## Data extract
###

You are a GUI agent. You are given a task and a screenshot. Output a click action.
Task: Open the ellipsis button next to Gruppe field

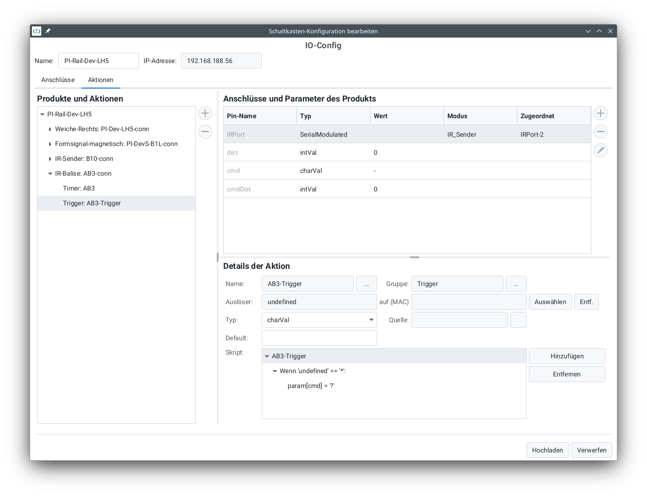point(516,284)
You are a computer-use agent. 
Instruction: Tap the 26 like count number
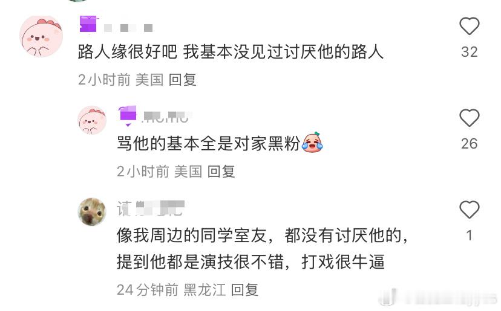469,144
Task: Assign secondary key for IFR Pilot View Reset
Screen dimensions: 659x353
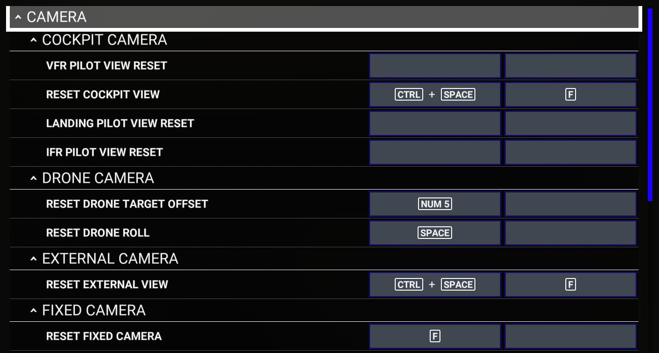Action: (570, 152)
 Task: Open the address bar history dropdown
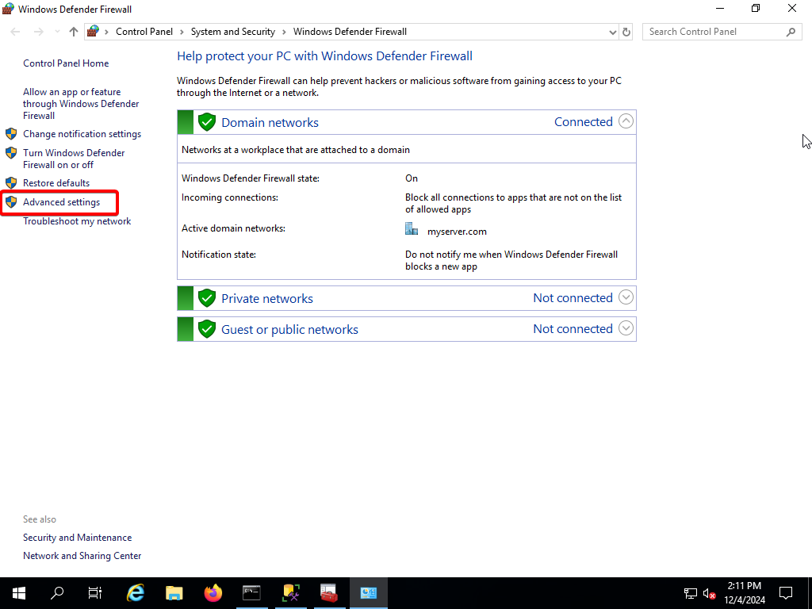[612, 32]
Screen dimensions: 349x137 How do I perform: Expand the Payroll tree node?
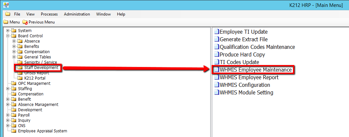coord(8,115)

###

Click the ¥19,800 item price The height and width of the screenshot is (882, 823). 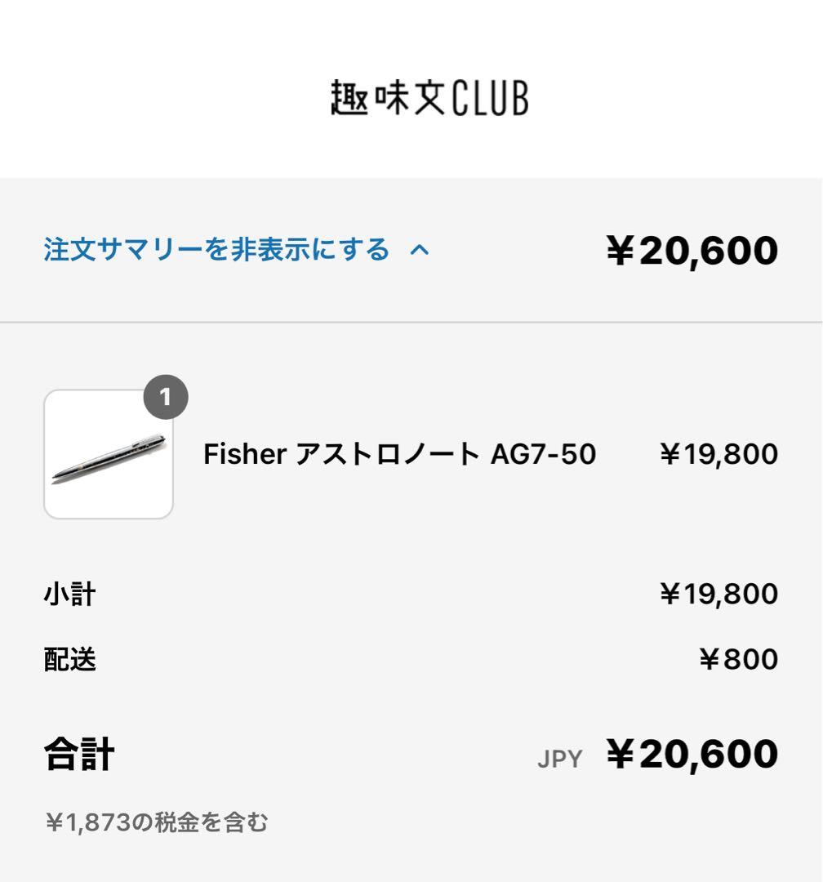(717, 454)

###

## About this exercise
Scan the material above for the string "agent", returning each line that contains it.

## Result of the task
You are a GUI agent. You are given a task and a screenshot. Output a click action.
You are a computer-use agent. 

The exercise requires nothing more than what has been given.